# Banking Ombudsman



## gprit (Feb 12, 2014)

I have several issues with Credit Agricole.
Is there such a thing as an independent Complaint procedure in France (similar to UK Ombudsman). 
CA only give me internal complaints contacts.


----------



## Bevdeforges (Nov 16, 2007)

It depends a bit on the nature of your issues - but if they involve your access to banking services, you could try the Banque de France. (I would first try working through CA's internal complaints department - just to cover your bases before going ballistic on them. Banque de France is the national bank regulator - among their various functions.)

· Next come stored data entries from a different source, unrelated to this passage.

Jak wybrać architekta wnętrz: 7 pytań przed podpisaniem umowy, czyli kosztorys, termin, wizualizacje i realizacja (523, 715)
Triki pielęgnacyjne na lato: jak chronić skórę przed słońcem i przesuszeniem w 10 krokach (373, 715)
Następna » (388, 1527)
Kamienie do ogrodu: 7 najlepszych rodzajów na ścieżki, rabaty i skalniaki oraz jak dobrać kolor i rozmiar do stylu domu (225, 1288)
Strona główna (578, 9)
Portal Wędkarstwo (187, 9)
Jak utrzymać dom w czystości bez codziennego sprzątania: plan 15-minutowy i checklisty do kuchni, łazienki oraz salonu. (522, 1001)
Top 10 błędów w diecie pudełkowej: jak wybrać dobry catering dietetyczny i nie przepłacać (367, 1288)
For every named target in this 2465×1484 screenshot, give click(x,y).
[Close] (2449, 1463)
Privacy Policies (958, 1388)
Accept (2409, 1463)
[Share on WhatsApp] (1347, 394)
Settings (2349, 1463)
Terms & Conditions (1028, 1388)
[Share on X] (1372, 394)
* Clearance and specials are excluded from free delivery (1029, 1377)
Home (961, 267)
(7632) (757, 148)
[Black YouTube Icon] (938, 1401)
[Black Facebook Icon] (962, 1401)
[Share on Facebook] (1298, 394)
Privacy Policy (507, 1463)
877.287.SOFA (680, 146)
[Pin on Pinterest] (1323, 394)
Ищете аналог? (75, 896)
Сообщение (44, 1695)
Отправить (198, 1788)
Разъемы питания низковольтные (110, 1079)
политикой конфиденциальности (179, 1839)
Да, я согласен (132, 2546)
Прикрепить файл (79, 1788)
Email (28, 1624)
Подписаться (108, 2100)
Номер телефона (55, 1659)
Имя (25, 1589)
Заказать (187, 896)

Banque de France | Particuliers


Espace Particuliers ... Missions et activités de la Banque de France · Implantations de la Banque · Organigramme · Galerie Photos · Espace recrutement.




particuliers.banque-france.fr


----------



## EuroTrash (Sep 3, 2013)

gprit said:


> I have several issues with Credit Agricole.
> Is there such a thing as an independent Complaint procedure in France (similar to UK Ombudsman).
> CA only give me internal complaints contacts.


I believe you have to start with the internal complaints procedure. You can't involve a third party until you have followed that procedure to the end.
Once that has been exhausted, you will be told what options you have open to you if you are not satisfied with the outcome (details of who to contact next and procedure to be followed).
That at least has been my experience. (Although in the end, CA got their act together and came good so I didn't need to take it further.=


----------